Die neue Virus-Variante Omi­kron setzt sich immer mehr durch und lässt die Zahl der Corona-Neuinfektionen rasant ansteigen. Bringt da die Impfpflicht, zu der sich Bundesregierung und Bundestag immer noch nicht durchringen können, überhaupt noch etwas?

Dr. Clemens Wendtner - Interviewauszüge
Chef­arzt der In­fek­tio­lo­gie an der Mün­chen Kli­nik Schwa­bing positioniert sich für Impfpflicht
Foto: Tim Reckmann / Flickr

Die Süddeutsche Zeitung hat heute in ihrem Münchner Lokalteil ein Interview mit Cle­mens Wendt­ner, Chef­arzt der In­fek­tio­lo­gie an der Mün­chen Kli­nik Schwa­bing, veröffentlicht. Er erklärt darin, war­um er seine Hoff­nung trotz Durch­bruchs­in­fek­tio­nen auf die Imp­fung setzt und dass aus sei­ner Sicht die Boos­ter-Imp­fung zur Grund­im­mu­ni­sie­rung ge­hört.
:::
■ Arbeitsauftrag 1 ■
Beantworte anhand des Textauszugs:
(a) Welche Virus-Variante setzt sich immer mehr durch?
(b) In welchem Teil ihrer Ausgabe hat die Süddeutsche Zeitung das Interview veröffentlicht?
(c) Wozu gehört aus Sicht von Clemens Wendtner die Booster-Impfung?
■ Arbeitsauftrag 2 ■
Aktualisiere den Abschnitt des Textauszugs, der mit „Die neue Virus-Variante“ beginnt und nach „zur Grund­im­mu­ni­sie­rung ge­hört.“ endet, und setze darin „stark“ an die Stelle von „rasant“.
:::
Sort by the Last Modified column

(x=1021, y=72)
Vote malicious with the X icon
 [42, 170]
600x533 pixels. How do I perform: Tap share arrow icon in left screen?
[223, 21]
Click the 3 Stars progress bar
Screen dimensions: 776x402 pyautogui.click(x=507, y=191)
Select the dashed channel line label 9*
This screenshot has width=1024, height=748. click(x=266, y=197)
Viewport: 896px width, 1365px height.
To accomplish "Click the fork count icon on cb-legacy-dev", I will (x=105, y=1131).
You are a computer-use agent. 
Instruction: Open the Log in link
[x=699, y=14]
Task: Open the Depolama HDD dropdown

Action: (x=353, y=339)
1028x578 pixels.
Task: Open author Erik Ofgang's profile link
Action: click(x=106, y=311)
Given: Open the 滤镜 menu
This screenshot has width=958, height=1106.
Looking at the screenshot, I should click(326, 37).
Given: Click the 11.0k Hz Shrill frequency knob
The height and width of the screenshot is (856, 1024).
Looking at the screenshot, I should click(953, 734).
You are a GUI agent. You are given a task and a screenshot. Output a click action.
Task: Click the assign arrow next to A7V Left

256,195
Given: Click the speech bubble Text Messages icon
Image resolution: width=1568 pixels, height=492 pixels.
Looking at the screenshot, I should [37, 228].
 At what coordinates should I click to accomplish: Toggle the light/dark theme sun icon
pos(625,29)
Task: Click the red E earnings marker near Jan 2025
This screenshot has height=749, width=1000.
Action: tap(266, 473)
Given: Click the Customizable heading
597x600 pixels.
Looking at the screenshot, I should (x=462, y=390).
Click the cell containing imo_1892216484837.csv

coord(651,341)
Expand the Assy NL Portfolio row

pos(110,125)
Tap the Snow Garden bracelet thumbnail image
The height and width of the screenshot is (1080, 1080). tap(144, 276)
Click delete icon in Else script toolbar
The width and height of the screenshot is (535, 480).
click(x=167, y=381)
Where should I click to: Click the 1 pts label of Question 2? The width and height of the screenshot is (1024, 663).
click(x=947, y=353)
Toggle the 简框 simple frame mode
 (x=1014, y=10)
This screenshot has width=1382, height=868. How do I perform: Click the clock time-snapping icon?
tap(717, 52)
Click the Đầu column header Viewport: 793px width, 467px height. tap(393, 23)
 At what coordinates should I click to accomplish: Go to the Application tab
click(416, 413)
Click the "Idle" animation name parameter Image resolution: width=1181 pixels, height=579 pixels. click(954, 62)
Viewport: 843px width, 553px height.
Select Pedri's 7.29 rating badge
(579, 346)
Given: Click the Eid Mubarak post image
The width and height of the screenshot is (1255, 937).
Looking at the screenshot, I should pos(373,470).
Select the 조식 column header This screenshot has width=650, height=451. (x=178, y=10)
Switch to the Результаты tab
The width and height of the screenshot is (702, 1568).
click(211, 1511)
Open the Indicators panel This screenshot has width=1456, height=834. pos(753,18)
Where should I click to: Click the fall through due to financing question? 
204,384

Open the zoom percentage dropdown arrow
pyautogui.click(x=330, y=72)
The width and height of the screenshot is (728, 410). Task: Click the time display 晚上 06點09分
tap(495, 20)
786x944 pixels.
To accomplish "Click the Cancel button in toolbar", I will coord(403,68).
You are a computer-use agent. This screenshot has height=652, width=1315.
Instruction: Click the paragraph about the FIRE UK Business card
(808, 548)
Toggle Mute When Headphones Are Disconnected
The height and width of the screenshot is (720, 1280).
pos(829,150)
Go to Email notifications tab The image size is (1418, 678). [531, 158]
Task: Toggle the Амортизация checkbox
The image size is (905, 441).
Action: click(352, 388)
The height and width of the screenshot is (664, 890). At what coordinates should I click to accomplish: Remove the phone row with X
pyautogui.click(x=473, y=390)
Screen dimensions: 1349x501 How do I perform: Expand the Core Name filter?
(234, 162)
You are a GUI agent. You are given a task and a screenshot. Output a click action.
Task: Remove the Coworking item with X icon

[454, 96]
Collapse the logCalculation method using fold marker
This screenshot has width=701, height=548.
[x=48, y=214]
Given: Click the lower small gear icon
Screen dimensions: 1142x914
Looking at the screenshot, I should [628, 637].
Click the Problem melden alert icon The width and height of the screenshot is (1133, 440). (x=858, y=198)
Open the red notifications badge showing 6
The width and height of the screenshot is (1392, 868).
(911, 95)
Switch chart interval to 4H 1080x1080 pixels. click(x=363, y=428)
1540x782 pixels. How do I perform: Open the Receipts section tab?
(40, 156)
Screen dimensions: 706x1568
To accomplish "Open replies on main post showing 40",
:::
■ Antwortfeld 1 ■
(a) Omikron
(b) In ihrem Münchner Lokalteil
(c) Zur Grundimmunisierung

■ Antwortfeld 2 ■
Die neue Virus-Variante Omi­kron setzt sich immer mehr durch und lässt die Zahl der Corona-Neuinfektionen stark ansteigen. Bringt da die Impfpflicht, zu der sich Bundesregierung und Bundestag immer noch nicht durchringen können, überhaupt noch etwas?

Dr. Clemens Wendtner - Interviewauszüge
Chef­arzt der In­fek­tio­lo­gie an der Mün­chen Kli­nik Schwa­bing positioniert sich für Impfpflicht
Foto: Tim Reckmann / Flickr

Die Süddeutsche Zeitung hat heute in ihrem Münchner Lokalteil ein Interview mit Cle­mens Wendt­ner, Chef­arzt der In­fek­tio­lo­gie an der Mün­chen Kli­nik Schwa­bing, veröffentlicht. Er erklärt darin, war­um er seine Hoff­nung trotz Durch­bruchs­in­fek­tio­nen auf die Imp­fung setzt und dass aus sei­ner Sicht die Boos­ter-Imp­fung zur Grund­im­mu­ni­sie­rung ge­hört.